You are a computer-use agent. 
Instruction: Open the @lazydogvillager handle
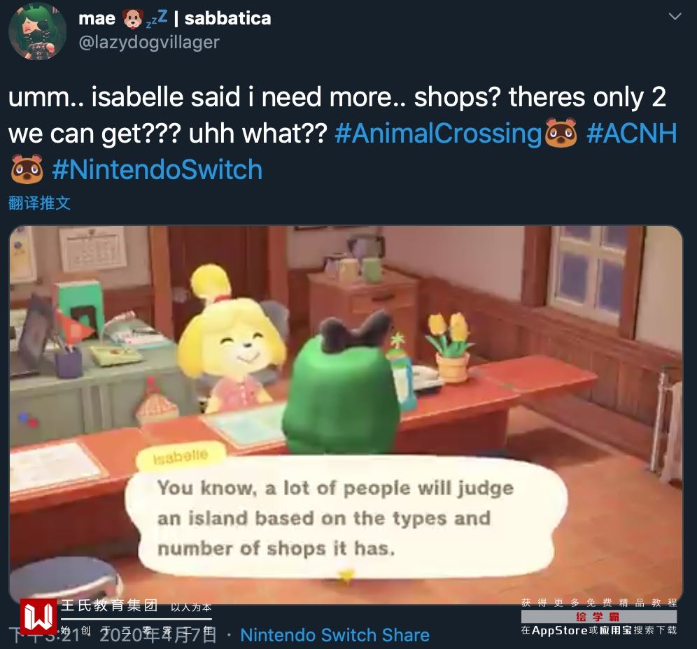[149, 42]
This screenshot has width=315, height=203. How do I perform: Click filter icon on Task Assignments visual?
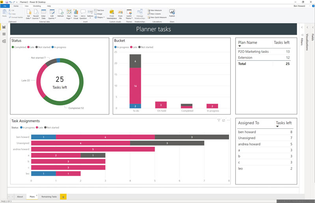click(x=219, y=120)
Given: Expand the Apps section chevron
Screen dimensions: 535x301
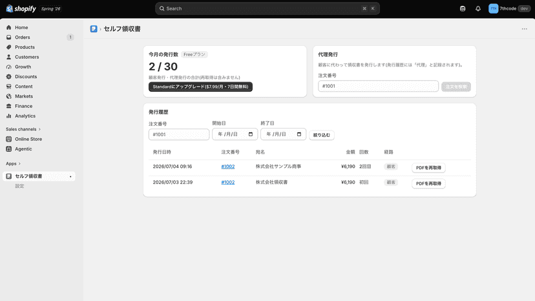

* * *

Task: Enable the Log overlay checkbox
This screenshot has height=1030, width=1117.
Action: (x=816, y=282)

Aim of the task: Above, find the line with "Instruction: Open the @lazydogvillager handle"; copy it and every line down to the line with "Screen dimensions: 535x301", exactly and both included, but no pictures.

Solution for this problem:
Instruction: Open the @lazydogvillager handle
[149, 42]
This screenshot has width=315, height=203. How do I perform: Click filter icon on Task Assignments visual?
click(x=219, y=120)
Given: Expand the Apps section chevron
Screen dimensions: 535x301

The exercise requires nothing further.